19. Product according to one of the preceding claims, wherein the paint has at least one ink layer with a printing ink, which produces a temporally variable visual effect when illuminated, and wherein said ink layer has a layer thickness between 2 microns and 200 microns.

20. Product according to claim 19, wherein the color layer by means of one of the following

Method applied to the substrate is intaglio printing, gravure, screen printing, inkjet printing, flexographic printing, letterpress and numbering.

21. Security-relevant product, comprising a security element in the form of a

A product according to any one of the preceding claims, wherein the security relevant product is selected from the following list: identity cards, passports, ID cards, visas, banknotes, tax stamps, stamps, securities, tickets, seals, forms, product identification labels, labels for Brand identification, laminating films, transfer films, tokens, thin films, overlay films, driver's licenses and birth certificates.

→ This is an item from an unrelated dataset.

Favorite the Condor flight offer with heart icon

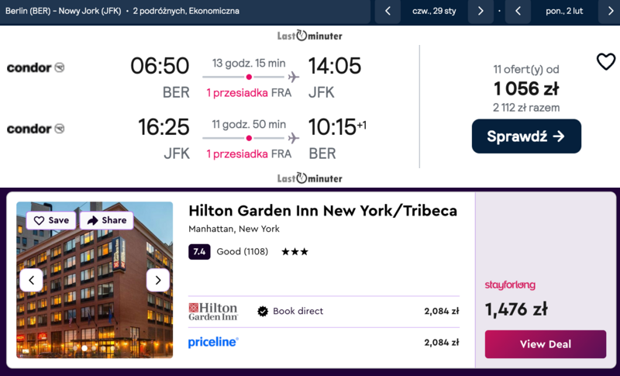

22. A method for producing a product, comprising:

characterized,

that in at least a first region of the paint application is applied so that the visual effect in the first surface element occurs with a first time dependence, and

that in at least a second region of the paint application is applied so that the visual effect in the second surface element at the same Lighting conditions and other environmental conditions occur with a second time dependence, which differs from the first time dependence.

A method according to claim 22, wherein printing is by one of the following methods: intaglio printing, gravure printing, screen printing, ink jet printing, flexo printing, book printing and numbering.

The method of claim 22 or 23, wherein the inking takes place in at least partial printing, with overlap printing areas of the partial prints.